Johannesburg - A trading pattern looming in stock charts suggests a three-week selloff that drove South African shares to a seven-month low still has room to run.
The FTSE/JSE Africa All-share index slipped 1.5% by the close in Johannesburg on Friday for the biggest weekly decline in four years. The gauge is down 11% since its record high on April 24, entering a so-called correction, amid a rout in emerging-market stocks spurred by anticipation of the first US interest-rate increase since 2006 and as economic data from China adds to fears of a global slowdown.
The average level of the All-share index over the past 50 days is close to dropping below its 200-day mean, a phenomenon known as a death cross.

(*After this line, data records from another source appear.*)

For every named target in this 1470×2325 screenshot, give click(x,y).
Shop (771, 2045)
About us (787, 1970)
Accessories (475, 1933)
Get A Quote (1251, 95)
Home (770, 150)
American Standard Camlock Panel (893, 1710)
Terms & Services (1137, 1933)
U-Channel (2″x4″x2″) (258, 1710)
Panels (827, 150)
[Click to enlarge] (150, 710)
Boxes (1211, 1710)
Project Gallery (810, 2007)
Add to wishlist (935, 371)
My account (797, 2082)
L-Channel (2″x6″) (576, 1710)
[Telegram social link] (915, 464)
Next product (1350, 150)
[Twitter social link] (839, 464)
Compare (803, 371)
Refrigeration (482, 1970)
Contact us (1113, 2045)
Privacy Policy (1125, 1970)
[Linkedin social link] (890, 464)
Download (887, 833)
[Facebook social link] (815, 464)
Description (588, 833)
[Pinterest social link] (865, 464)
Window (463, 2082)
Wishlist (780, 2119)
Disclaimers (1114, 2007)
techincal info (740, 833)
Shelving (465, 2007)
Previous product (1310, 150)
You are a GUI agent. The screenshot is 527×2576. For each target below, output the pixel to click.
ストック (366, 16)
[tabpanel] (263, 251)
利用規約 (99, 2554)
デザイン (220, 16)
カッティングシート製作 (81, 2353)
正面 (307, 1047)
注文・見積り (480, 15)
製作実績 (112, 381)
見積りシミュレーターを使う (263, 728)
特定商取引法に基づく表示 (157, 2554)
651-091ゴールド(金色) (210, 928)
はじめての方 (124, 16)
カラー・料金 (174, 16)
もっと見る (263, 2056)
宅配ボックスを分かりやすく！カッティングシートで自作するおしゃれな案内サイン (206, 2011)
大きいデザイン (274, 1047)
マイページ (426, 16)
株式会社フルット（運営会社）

This last happened on November 18, which was followed by a 6% decline in the gauge over the next month.
The index will probably fall to levels last seen in October, according to Neels Heyneke, a technical analyst at Nedbank Group in Johannesburg. That implies a further decline of about 5%.
“In the very short term we should get a bounce from here, but I’m not calling a bottom on the market,” he said by phone on Friday. “We’ve just reached some short-term target levels here, but I would be surprised if we don’t go to the October lows.”
The slump in the stock market and a slide in the rand this week to its lowest level in almost 14 years underscores the challenges faced by President Jacob Zuma’s administration in reigniting investment and growth in the $366bn economy struggling with 25% unemployment and an electricity crisis. At the same time, slowing growth in China is threatening the top destination for South Africa’s raw materials.
“We haven’t seen China this weak in a long time and it’s a major market for South African mining companies,” Troye Brady, an analyst at Noah Capital Markets, said by phone from Johannesburg. “We’re in unprecedented times.”